One of the more insightful comments I saw on the site was made in reference to a post about the black community. One poster commented that, speaking for the majority of the website's visitors, he did not care about the "invisible institution" that is blacks at Princeton. Having dealt firsthand with rumors in that community - which, the commenter correctly assumed, goes largely ignored - I can attest to the dangers of being drawn closer to others through gossip.
My knack for inciting the wrath of my fellow black students through rumors associated with me has led to many precarious situations. These ranged from a late-night rendezvous during which knocks on my door could have potentially led to violent confrontations to awkward exchanges I've had with a congregation of people. There was always one person that I hoped to avoid. Most of these misunderstandings came from words of mine that were taken out of context or distorted reports I received from others that warned me about the way another person really felt about me.
Because of all of this, I searched for an antidote to this problem, and the best solution appeared to be physically removing myself from always being "in the mix." What made that so difficult was the realization that I loved being entertained by the drama; after all, we devote a whole art form to it.
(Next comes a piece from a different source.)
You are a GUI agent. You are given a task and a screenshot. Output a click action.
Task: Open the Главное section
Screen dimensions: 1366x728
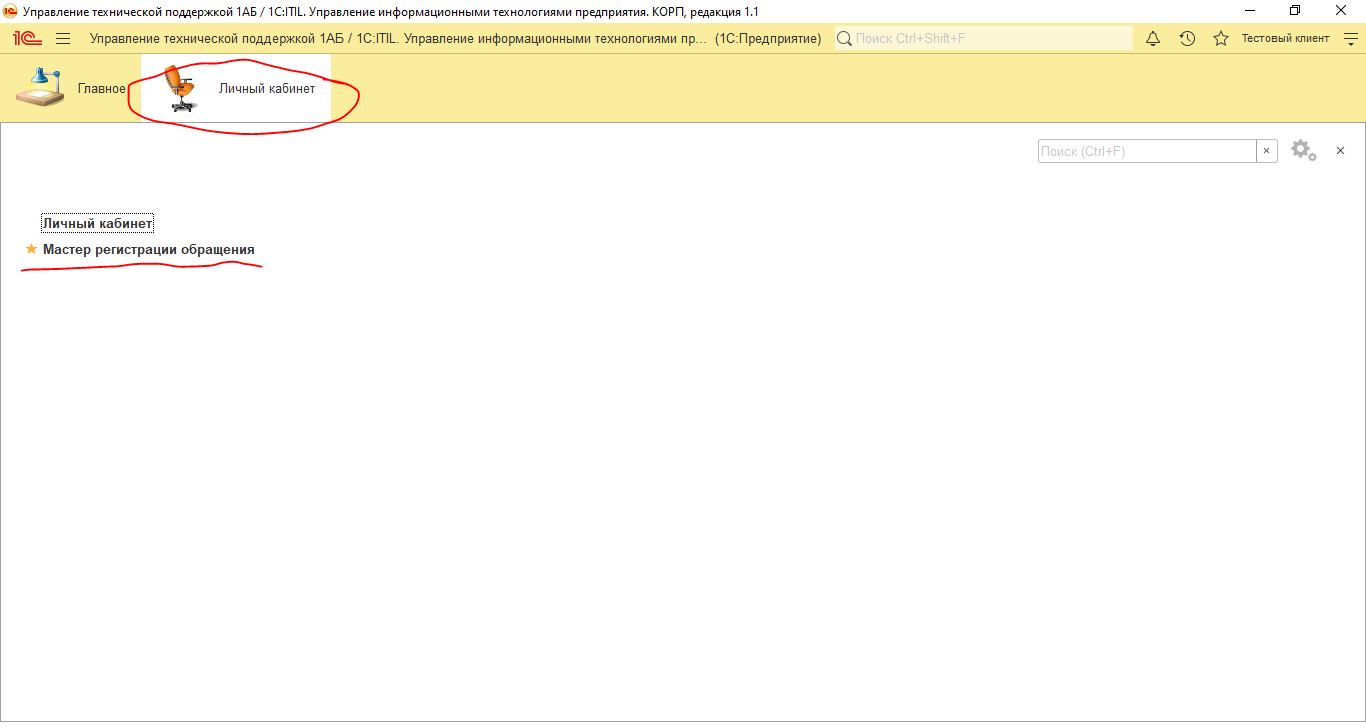pos(70,88)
The downside of the drama, however, was the connection I made between entertainment and rumors. In the end, someone on the receiving end more than likely gets hurt, much in the same way my first-grade teacher was. I had to humble myself and apologize to her; sadly, humility has never been in great supply here at Princeton. What's more, the "invisible institution" that is as close-knit as it is only reflects what Princeton at large is bound to become with sites like JuicyCampus. Rumors bring us closer to each other, no doubt about it. But when is close too close for comfort? I don't need to tell anyone that rumors are bad; that goes without saying. What we can do as a community is fight those seemingly uncontrollable urges that drag us down the path to dramatic confrontation. It's a struggle that I continue to have to this day, but as quickly as rumors can start with us, they can end with us as well.